## [Work task]
Scan the data beneath this task and copy each line that includes "will".

## [Dataset entries]
>>>>>
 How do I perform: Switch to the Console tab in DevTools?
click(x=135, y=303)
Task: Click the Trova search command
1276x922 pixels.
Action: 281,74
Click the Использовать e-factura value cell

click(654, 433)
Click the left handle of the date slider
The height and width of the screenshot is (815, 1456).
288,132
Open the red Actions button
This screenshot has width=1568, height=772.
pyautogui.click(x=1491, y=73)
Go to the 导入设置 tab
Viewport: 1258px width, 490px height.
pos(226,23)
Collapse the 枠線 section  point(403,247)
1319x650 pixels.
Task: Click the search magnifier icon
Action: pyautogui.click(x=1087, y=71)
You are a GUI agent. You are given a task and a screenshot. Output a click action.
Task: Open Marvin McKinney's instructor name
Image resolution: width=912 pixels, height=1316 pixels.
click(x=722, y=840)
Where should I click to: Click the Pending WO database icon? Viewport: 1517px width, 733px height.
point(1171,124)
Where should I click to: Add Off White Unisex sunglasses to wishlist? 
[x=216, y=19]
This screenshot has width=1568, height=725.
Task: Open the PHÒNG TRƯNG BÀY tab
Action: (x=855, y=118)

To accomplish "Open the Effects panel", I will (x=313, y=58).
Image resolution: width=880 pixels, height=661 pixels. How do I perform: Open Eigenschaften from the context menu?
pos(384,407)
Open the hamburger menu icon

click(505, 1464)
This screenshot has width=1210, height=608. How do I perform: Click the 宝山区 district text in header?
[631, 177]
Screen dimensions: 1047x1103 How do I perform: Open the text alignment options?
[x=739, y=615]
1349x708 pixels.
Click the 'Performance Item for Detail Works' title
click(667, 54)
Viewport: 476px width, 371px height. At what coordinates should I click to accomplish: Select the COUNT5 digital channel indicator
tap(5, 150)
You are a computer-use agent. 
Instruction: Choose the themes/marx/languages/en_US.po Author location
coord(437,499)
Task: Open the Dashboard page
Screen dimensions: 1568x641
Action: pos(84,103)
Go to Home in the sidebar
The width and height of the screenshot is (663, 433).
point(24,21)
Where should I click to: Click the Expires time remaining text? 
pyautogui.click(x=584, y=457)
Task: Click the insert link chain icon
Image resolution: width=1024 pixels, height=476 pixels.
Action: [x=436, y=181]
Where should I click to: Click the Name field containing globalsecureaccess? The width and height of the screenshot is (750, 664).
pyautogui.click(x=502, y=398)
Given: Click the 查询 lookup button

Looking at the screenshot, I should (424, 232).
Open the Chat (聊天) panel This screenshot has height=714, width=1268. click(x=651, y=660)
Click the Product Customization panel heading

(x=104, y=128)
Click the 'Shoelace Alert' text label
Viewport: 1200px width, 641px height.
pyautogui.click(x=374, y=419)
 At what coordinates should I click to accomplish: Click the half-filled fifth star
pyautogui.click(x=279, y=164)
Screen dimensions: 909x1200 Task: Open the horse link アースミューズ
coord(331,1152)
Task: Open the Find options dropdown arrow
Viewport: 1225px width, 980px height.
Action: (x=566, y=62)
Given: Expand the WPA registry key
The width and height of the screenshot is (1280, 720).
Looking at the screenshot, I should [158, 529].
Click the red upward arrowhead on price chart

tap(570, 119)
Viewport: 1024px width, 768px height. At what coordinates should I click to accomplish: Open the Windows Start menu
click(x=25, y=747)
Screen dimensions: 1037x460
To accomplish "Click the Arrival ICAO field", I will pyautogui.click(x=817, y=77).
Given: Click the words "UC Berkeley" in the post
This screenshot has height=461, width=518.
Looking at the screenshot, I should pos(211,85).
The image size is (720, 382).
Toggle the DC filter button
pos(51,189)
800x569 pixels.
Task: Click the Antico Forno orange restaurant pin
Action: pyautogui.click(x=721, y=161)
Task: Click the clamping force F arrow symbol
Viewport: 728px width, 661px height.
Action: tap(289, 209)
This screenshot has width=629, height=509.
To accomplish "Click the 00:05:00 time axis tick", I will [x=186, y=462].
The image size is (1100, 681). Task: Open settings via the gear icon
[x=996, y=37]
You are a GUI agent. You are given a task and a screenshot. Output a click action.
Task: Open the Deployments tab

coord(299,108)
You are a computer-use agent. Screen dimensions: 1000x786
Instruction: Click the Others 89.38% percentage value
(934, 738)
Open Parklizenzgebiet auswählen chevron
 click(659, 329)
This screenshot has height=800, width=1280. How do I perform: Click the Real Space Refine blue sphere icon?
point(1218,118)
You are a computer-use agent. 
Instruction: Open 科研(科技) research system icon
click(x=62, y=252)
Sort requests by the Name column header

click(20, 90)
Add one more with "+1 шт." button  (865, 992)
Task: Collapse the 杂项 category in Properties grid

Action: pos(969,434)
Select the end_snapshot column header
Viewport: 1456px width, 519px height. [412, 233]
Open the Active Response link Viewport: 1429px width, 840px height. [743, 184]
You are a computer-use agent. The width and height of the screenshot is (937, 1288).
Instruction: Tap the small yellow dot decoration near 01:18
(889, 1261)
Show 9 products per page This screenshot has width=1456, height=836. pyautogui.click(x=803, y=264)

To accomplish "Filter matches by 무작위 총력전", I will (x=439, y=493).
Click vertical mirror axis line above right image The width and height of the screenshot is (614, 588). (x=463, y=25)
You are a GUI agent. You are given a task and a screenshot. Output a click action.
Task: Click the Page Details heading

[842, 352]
<<<<<
## [Finished exercise]
To accomplish "Open the Effects panel", I will (x=313, y=58).
To accomplish "Click the Arrival ICAO field", I will pyautogui.click(x=817, y=77).
To accomplish "Click the 00:05:00 time axis tick", I will [x=186, y=462].
To accomplish "Filter matches by 무작위 총력전", I will (x=439, y=493).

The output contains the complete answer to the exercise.